Samsung, SK Hynix and Micron account for almost the entire global RAM production, and a large chunk of the global flash production, so with each of them reporting over 50% YoY drops in memory revenue, I think it's safe to say that the chip shortage is well and truly over, for the memory sector at least, and we're now well into the era of oversupply.
The upshot of this is a significant drop in memory prices. On the RAM side, prices have
reportedly dropped by around 20% in the first quarter of the year, and are expected to drop by 10-15% in Q2. This is roughly in line with SK Hynix's presentation, where they reported a "High Teen%" QoQ drop in ASP for their RAM business (although there's likely a change in product mix in there).
Flash prices are also dropping, although by slightly less, with prices
reportedly dropping by 10-15% in Q1 and expected to drop by a further 5-10% in Q2. SK Hynix reported an "Around 10%" QoQ drop in ASP for their flash business (again likely including a change in product mix).
While prices aren't expected to drop to the same extent in the second half of the year, I'd expect them to stay low.
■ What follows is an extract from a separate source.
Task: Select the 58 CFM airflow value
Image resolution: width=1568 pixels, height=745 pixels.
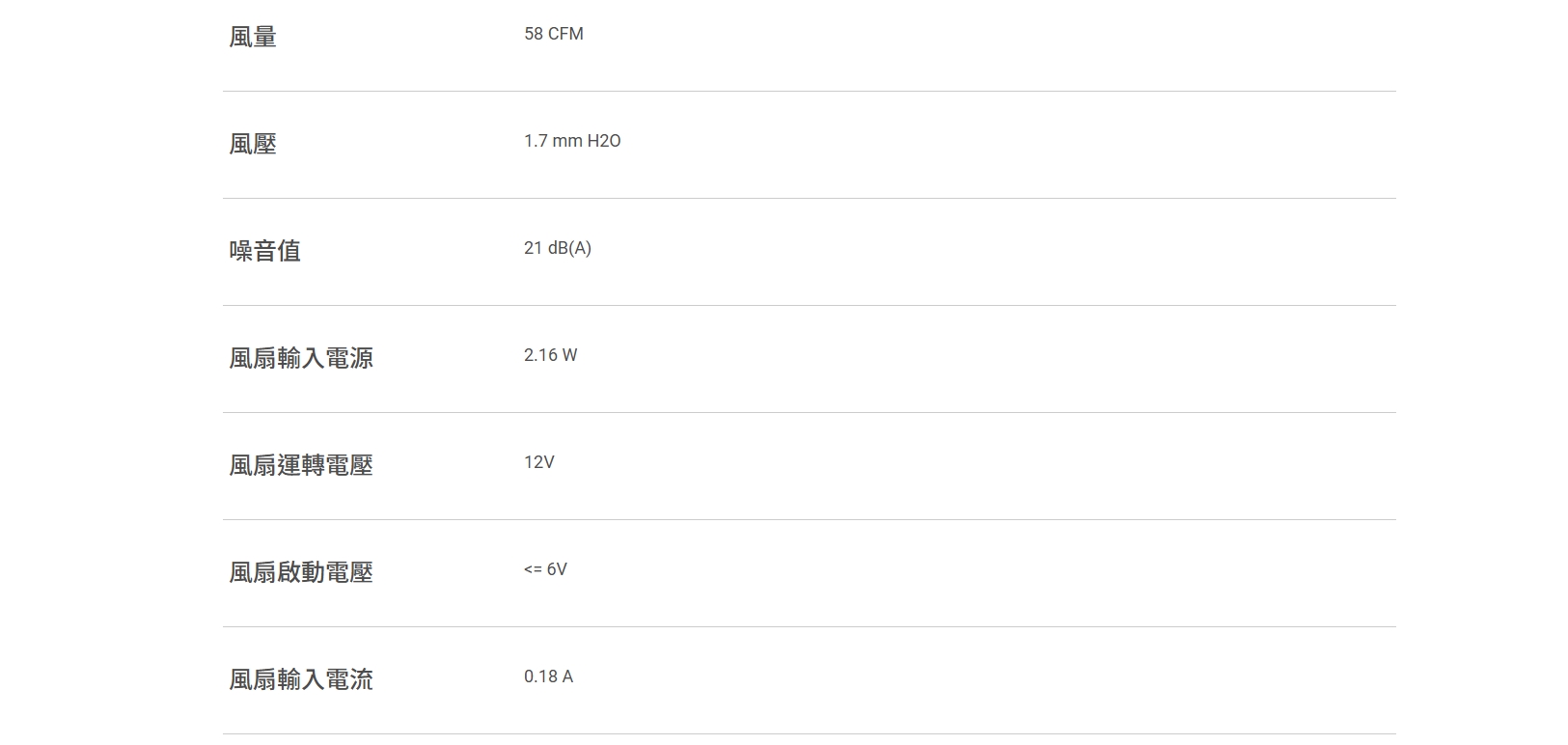Action: pos(553,34)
Samsung quoted price elasticity as a driver for increased demand in their memory outlook for both Q2 and H2, which basically means that they're expecting to rely on the drop in prices to encourage customers to purchase more, or higher capacity, memory products.
Coming back to Nintendo, RAM, and to a lesser extent flash memory, are significant costs in the Switch, and will be again in their new hardware. Looking just at mobile RAM/LPDDR, it's reported to have dropped in price by 13-18% in Q1 and projected to drop by a further 10-15% in Q2, so LPDDR4/5 will likely cost about 26% less in July than it did 6 months previously. On the flash memory side, eMMC/UFS is reported to have dropped by 10-15% in Q1 with a further 8-13% in Q2, which comes to around a 22% drop in price over the first half of the year.
For current Switch hardware, this should mean Nintendo's margins will increase a bit over the course of the year. For their new hardware, it may give Nintendo the option to use slightly higher capacity RAM or flash memory than they otherwise would have. Memory interfaces are locked in relatively early as part of the SoC design, so moving to faster memory is unlikely to be an option, but changes to memory capacity can be made at a relatively late stage, as it's just a matter of switching to a higher capacity part before manufacturing begins.